Por tanto, el buen juicio, que permite orientar la propia vida por el misterioso camino de Dios, sin desvío ni engaño alguno, ha de ser buscado como un bien supremo. Y así el padre aconseja al hijo: «sigue el consejo de los prudentes y no desprecies ningún buen consejo» (Tob 4,18). «Escucha el consejo y acepta la corrección, y llegarás finalmente a ser sabio» (Prov 19,20).
El buen consejo ha de ser pedido a Dios humildemente. Si, como hemos visto, es tal la distancia entre los pensamientos y caminos de Dios y los pensamientos y caminos de los hombres, sólo como don de Dios será posible al hombre el buen consejo; es decir, sólo por la oración de súplica y por la docilidad incondicional al Espíritu divino conseguirá el hombre el buen juicio siempre y en todas las cosas:
«No hay sabiduría, ni inteligencia, ni consejo [humanos que valgan] delante del Señor» (Prov 21,30). «Suyo es el consejo, suya la prudencia» (Job 12,13). Por tanto, supliquemos incesantemente: Señor, «envía tu luz y tu verdad, que ellas me guíen y me conduzcan hasta tu monte santo, hasta tu morada» (Sal 43,3). Señor, «yo siempre estaré contigo, tú has tomado mi mano derecha, me guías según tus planes, y me llevas a un destino glorioso» (73,23-24). Me guías muchas veces, eso sí, por caminos que ignoro, pues, como dice San Juan de la Cruz, «para venir a lo que no sabes, has de ir por donde no sabes».

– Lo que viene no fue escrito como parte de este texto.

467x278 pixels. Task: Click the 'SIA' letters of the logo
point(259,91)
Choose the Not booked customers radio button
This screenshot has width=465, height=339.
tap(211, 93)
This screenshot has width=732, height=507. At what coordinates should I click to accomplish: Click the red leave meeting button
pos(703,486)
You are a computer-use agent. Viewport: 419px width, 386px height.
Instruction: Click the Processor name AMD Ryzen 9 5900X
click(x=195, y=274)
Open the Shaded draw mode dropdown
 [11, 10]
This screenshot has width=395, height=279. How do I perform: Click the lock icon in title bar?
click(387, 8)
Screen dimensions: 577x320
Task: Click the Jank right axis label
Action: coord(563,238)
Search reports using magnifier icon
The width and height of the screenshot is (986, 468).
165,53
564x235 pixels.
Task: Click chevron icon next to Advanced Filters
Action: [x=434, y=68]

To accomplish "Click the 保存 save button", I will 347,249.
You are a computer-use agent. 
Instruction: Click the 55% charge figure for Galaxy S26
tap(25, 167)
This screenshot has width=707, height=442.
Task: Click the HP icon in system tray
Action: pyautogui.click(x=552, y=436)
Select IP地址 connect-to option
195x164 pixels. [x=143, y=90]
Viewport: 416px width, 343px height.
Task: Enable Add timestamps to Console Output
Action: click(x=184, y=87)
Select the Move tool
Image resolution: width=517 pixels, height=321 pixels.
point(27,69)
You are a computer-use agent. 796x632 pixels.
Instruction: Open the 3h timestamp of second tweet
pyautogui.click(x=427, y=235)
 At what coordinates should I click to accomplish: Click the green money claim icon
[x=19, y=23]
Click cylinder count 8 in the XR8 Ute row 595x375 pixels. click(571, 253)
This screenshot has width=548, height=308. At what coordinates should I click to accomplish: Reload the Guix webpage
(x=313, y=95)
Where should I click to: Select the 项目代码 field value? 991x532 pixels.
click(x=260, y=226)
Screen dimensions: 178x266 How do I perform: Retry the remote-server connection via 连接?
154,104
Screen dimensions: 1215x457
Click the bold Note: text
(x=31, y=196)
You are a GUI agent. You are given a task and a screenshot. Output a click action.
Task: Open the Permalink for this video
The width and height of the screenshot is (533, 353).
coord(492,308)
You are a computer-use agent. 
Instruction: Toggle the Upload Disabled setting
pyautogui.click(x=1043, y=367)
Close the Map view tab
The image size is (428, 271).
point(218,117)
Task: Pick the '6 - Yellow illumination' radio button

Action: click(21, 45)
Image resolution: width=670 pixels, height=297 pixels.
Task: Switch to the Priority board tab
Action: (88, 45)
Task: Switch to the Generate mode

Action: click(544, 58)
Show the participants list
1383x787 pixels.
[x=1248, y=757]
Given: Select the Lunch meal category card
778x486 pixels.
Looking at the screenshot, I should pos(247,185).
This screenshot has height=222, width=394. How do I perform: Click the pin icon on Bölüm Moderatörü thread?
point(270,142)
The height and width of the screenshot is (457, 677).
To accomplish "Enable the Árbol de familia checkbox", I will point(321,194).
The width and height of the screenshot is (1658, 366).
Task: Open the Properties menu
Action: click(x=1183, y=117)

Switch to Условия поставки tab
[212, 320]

El buen consejo ha de ser buscado en la Palabra divina:«lámpara es tu Palabra para mis pasos, luz en mi sendero» (Sal 118,105); y también en el discernimiento de los varones prudentes. El Señor, por ejemplo, quiso mostrar su designio a Pablo por medio de Ananías (Hch 9,1-6); y lo mismo en tantos otros casos.
El buen consejo es imposible si los ojos del corazón están sucios por el pecado: «si tu ojo está sano, todo tu cuerpo estará luminoso; pero si tu ojo está malo, todo tu cuerpo estará a oscuras» (Mt 6,22-23). Será, pues, el fuego del Espíritu Santo el que purifique y queme toda escoria en nuestros corazones, y el que los ilumine plenamente con la luz del consejo divino. Sólo así, por el don espiritual de consejo, podremos ser «prudentes como serpientes y sencillos como palomas» (Mt 10,16).
El don de consejo, el discernimiento de espíritus, que tanto importa para la conducción de uno mismo, es particularmente importante para el gobierno pastoral y para la dirección espiritual de otros. Y así aparece aludido ya en los primeros escritos apostólicos.
«Pido [a Dios] que vuestra caridad crezca más y más en conocimiento y en toda discreción (aísthesis), para que sepáis discernir lo mejor y seáis puros e irreprensibles en el Día de Cristo» (Flp 1,9-10). «Amadísimos, no creáis a cualquier espíritu, sino examinad los espíritus, para saber si proceden de Dios» (1Jn 4,1).